Pairings. In whisky, they’re a big thing. And why not? Enjoying your whisky with ice is perfectly acceptable; pouring a little water to open up the flavour profiles is veritably encouraged. Aficionados of cigars and whisky are positive that each vice should be enjoyed together. More recently, the trend for imbibing your favourite dram in tandem with some dark chocolate has really gained favour among the more esurient whisky fans out there. But of course, this is one pairing that can really be celebrated.
Straight off the bat, Dalmore really is one of the heavyweights of the single-malt whisky world. So what is it about this release that’s particularly special? It is, as ever, all down to the particular choice of cask that the whisky has been allowed to maturate in. And Dalmore’s Master Blender Richard Paterson, who’s now in his fifth decade with the brand, has made it his life’s work to choose the perfect assemblage of wine casks in which to mature the whisky.
For those unfamiliar with Dalmore’s usual 12 year old, and also its 15 and 18 year old expressions (although everything about its whisky is actually far from usual), Paterson usually matures these in Matusalem, Apostles and Amorose sherry casks.

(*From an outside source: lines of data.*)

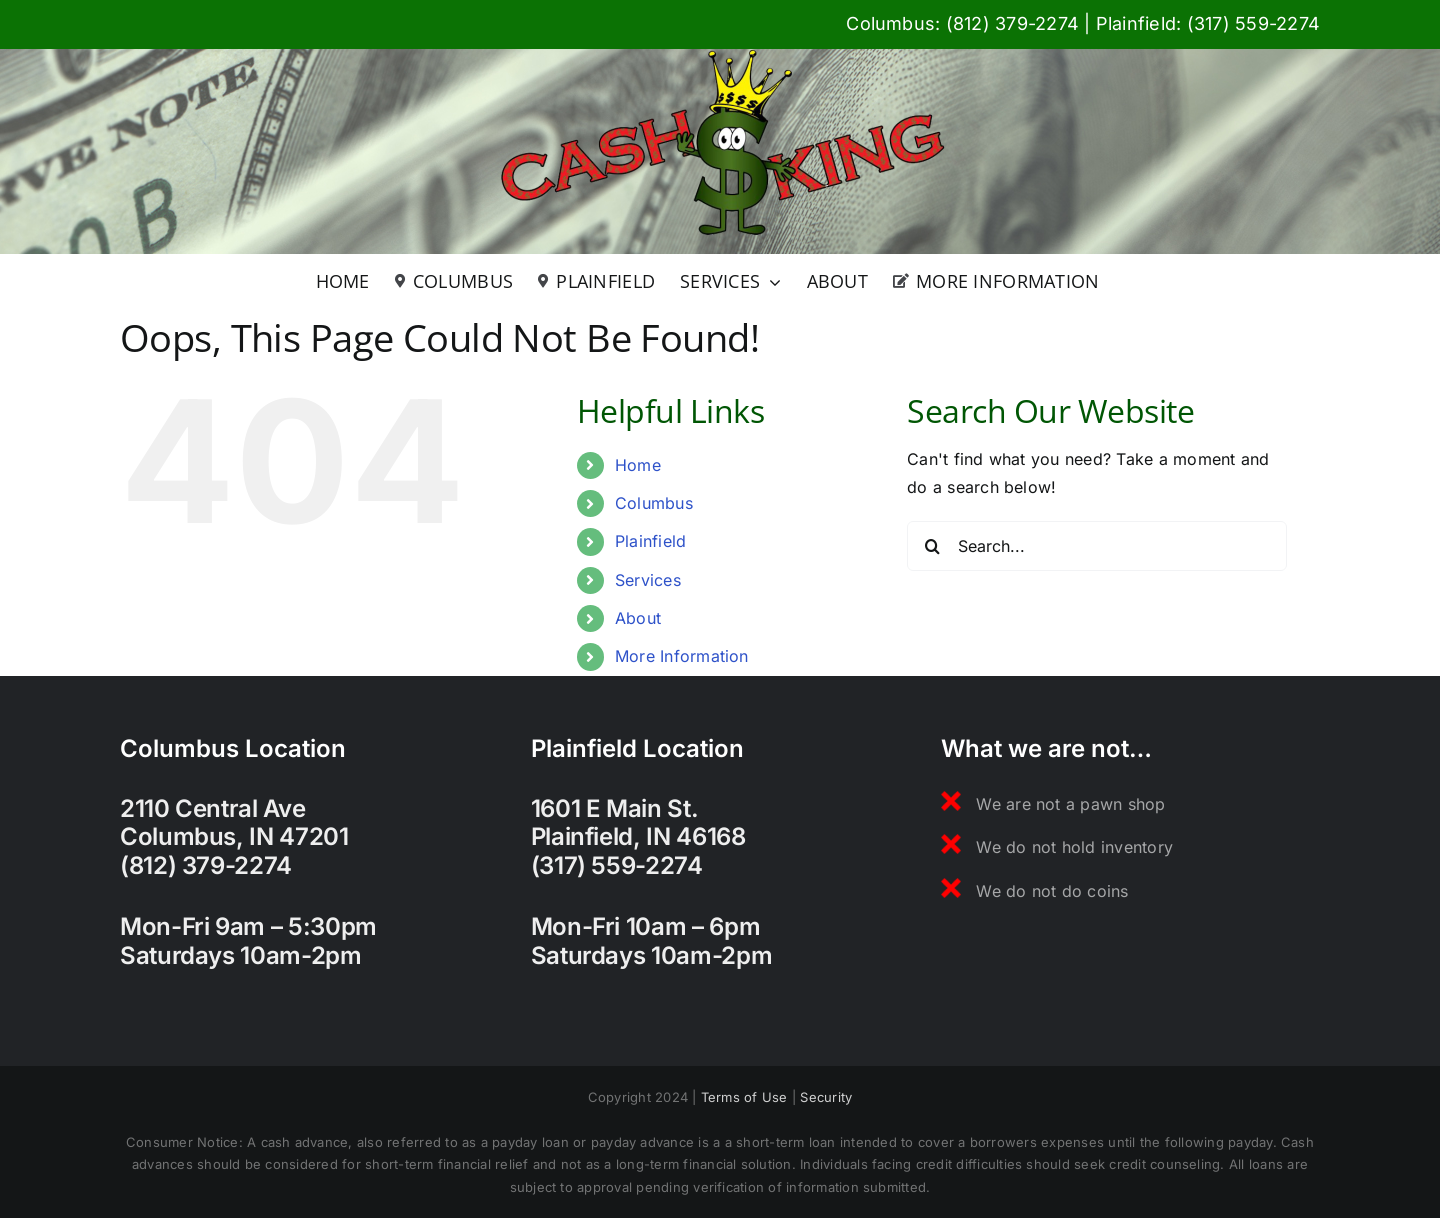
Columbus (654, 503)
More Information (682, 656)
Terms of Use (744, 1097)
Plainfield (650, 541)
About (638, 618)
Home (638, 465)
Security (826, 1097)
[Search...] (1097, 546)
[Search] (932, 546)
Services (648, 580)
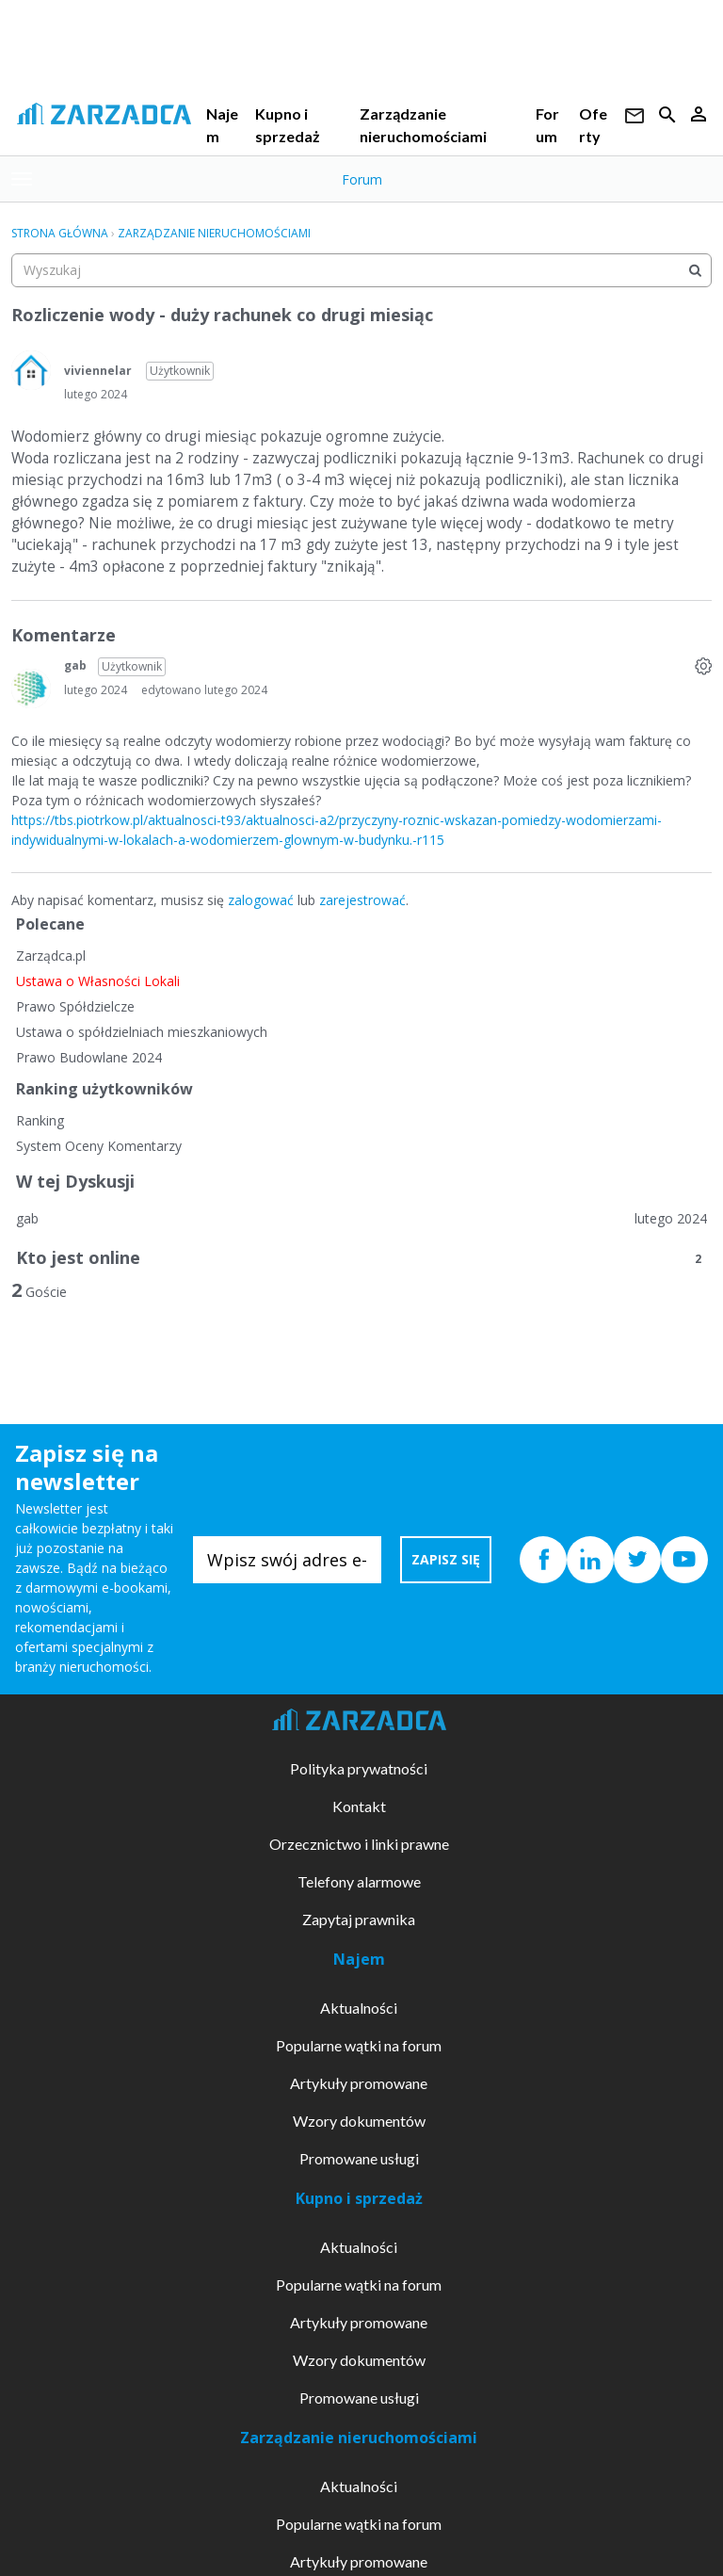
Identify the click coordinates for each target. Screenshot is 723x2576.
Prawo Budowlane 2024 (89, 1057)
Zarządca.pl (51, 955)
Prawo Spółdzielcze (75, 1006)
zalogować (261, 900)
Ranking (40, 1120)
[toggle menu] (21, 179)
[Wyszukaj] (695, 270)
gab (75, 665)
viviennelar (98, 371)
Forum (362, 179)
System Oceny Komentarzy (99, 1146)
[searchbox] (361, 270)
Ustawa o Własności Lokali (98, 981)
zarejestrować (362, 900)
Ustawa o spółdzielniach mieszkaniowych (141, 1032)
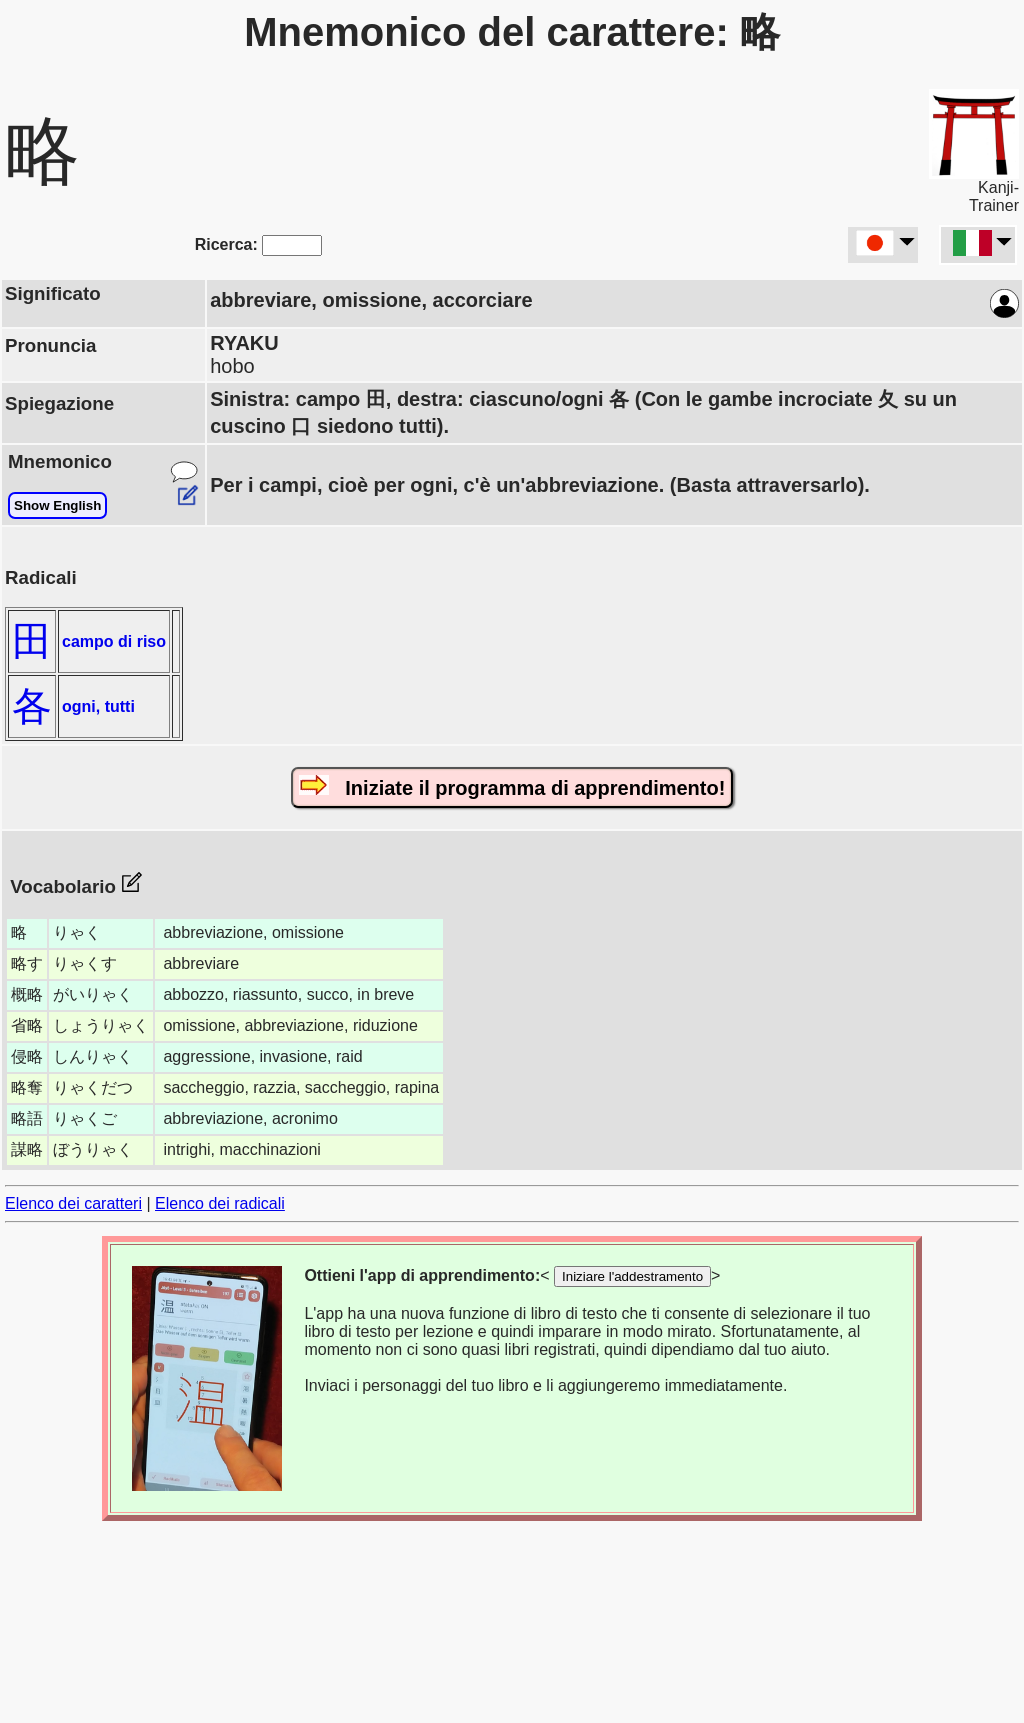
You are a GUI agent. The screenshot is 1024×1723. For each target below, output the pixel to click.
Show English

For this Cask Select, however, and with typical gusto (and showing the same commitment as he does to all his creations), he’s really given the task in hand the dedication it deserves. Once the spirit has been matured for ten years in American white oak ex-bourbon casks, it is then further matured in a blend of aged oloroso and Pedro Ximénez sherry casks, which have been specially sourced and then constructed by Dalmore’s coopers. This is where the Sherry Cask Select differs from its stablemates – this coupling of casks, along with a maturation finish of three years, imparts a sweet fruit flavour that differs slightly from the warm orange citrus profile which is more typical of Dalmore’s output. The result is a rewarding and spicy, but subtle, drinking experience.
The pairing in question? I tried this Sherry Cask Select with an orgeat syrup, chocolate bitters and a slice of orange, for another twist on an old fashioned. Suffice to say, it was a glorious union of pairings which produced a taste you’ll want to return to at least twice, if not more.